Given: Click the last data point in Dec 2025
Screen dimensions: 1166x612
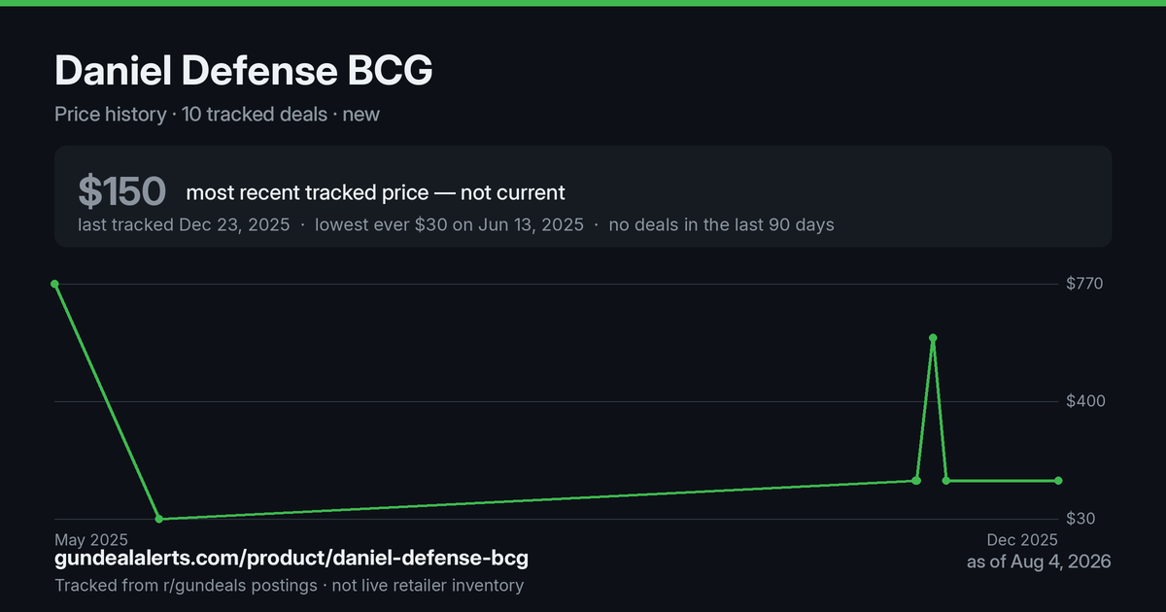Looking at the screenshot, I should point(1058,481).
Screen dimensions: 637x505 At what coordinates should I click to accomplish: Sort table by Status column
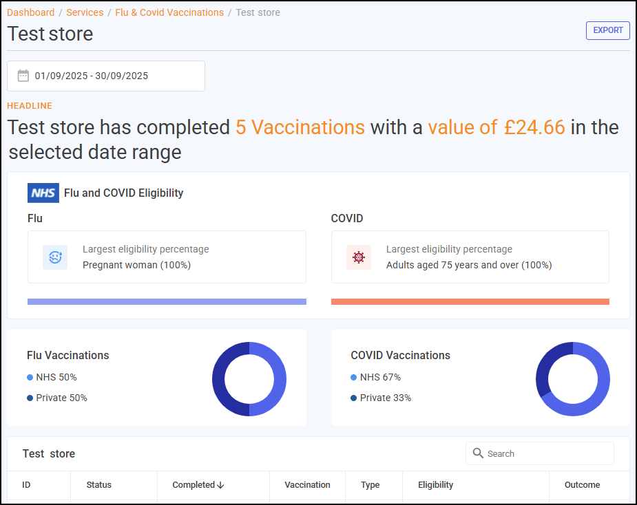coord(98,485)
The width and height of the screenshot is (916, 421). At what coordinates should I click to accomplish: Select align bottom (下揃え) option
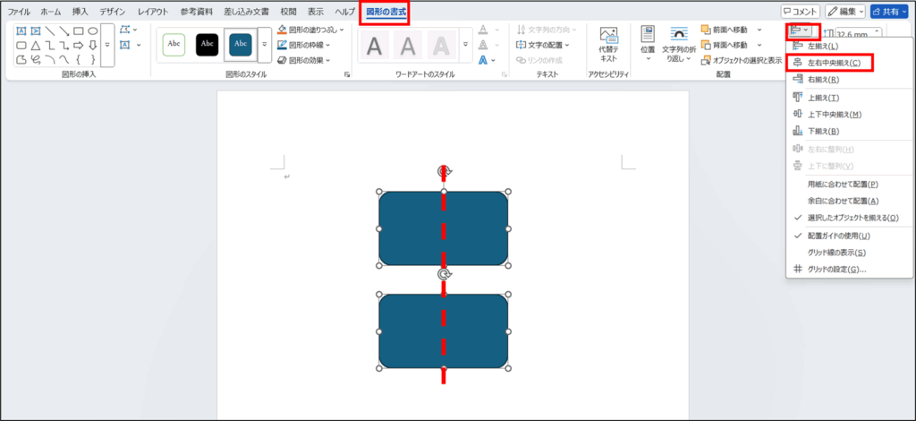coord(823,131)
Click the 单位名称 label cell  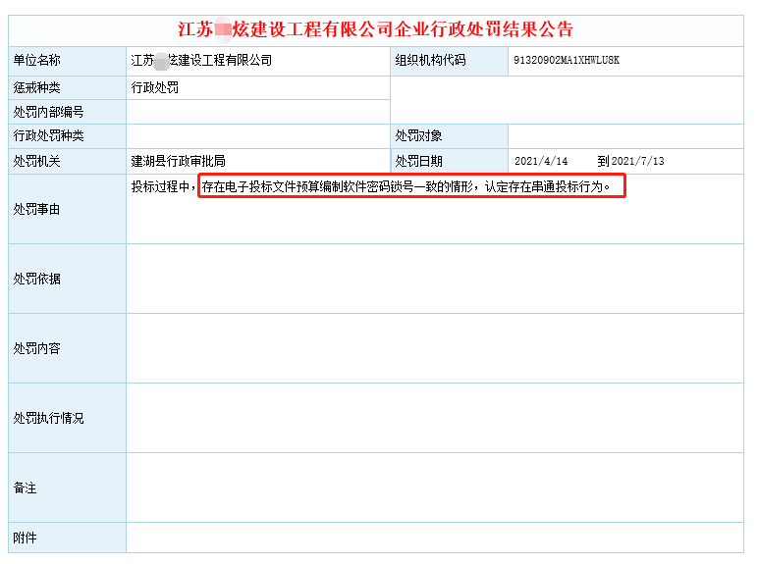point(36,61)
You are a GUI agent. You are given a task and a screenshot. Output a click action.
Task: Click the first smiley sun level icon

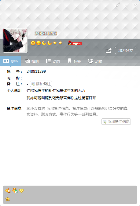[33, 43]
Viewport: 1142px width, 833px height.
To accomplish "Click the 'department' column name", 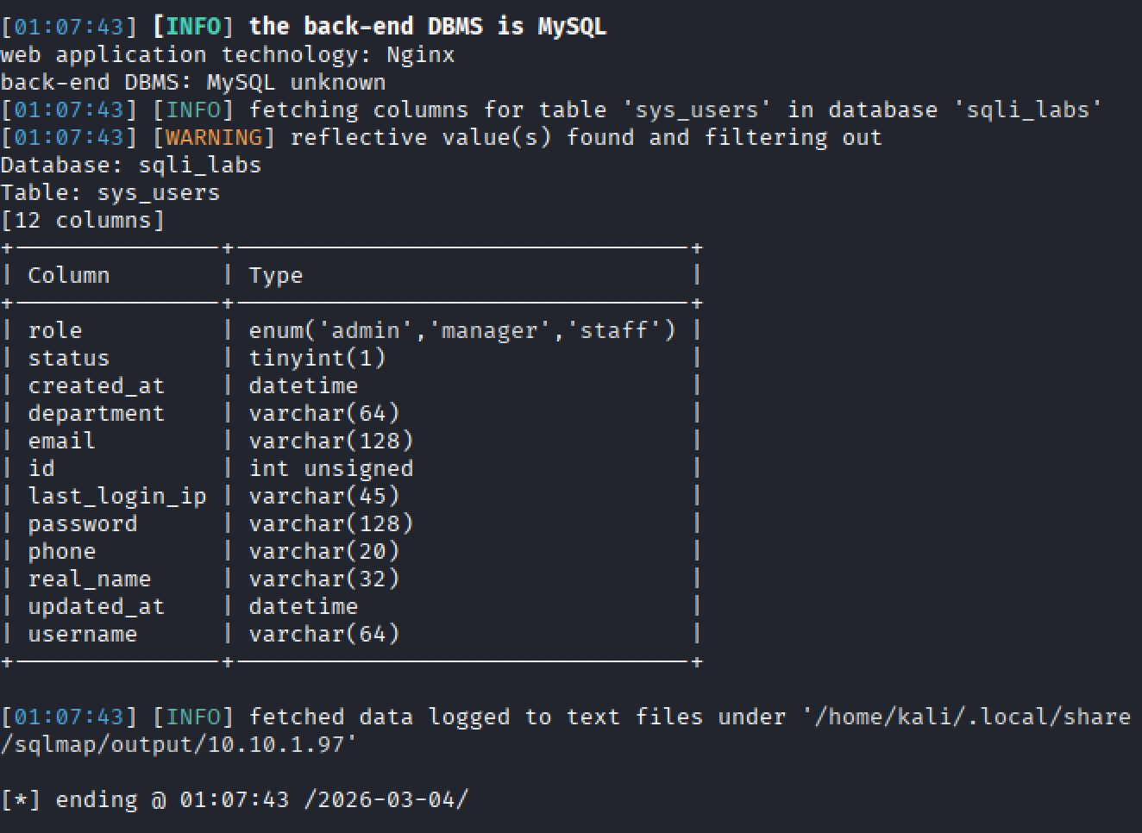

────────

# WHAT THE TASK ASKS
Substitute "spot" for "coordinates" in the listing, starting at the line that contains "Screen dimensions: 637x505" and stopping after the line that contains "coord(823,131)". Give only those lines with everything else unchanged, and leave out the pictures.

# SOLUTION
Screen dimensions: 637x505 At what spot should I click to accomplish: Sort table by Status column
coord(98,485)
The width and height of the screenshot is (916, 421). At what spot should I click to accomplish: Select align bottom (下揃え) option
coord(823,131)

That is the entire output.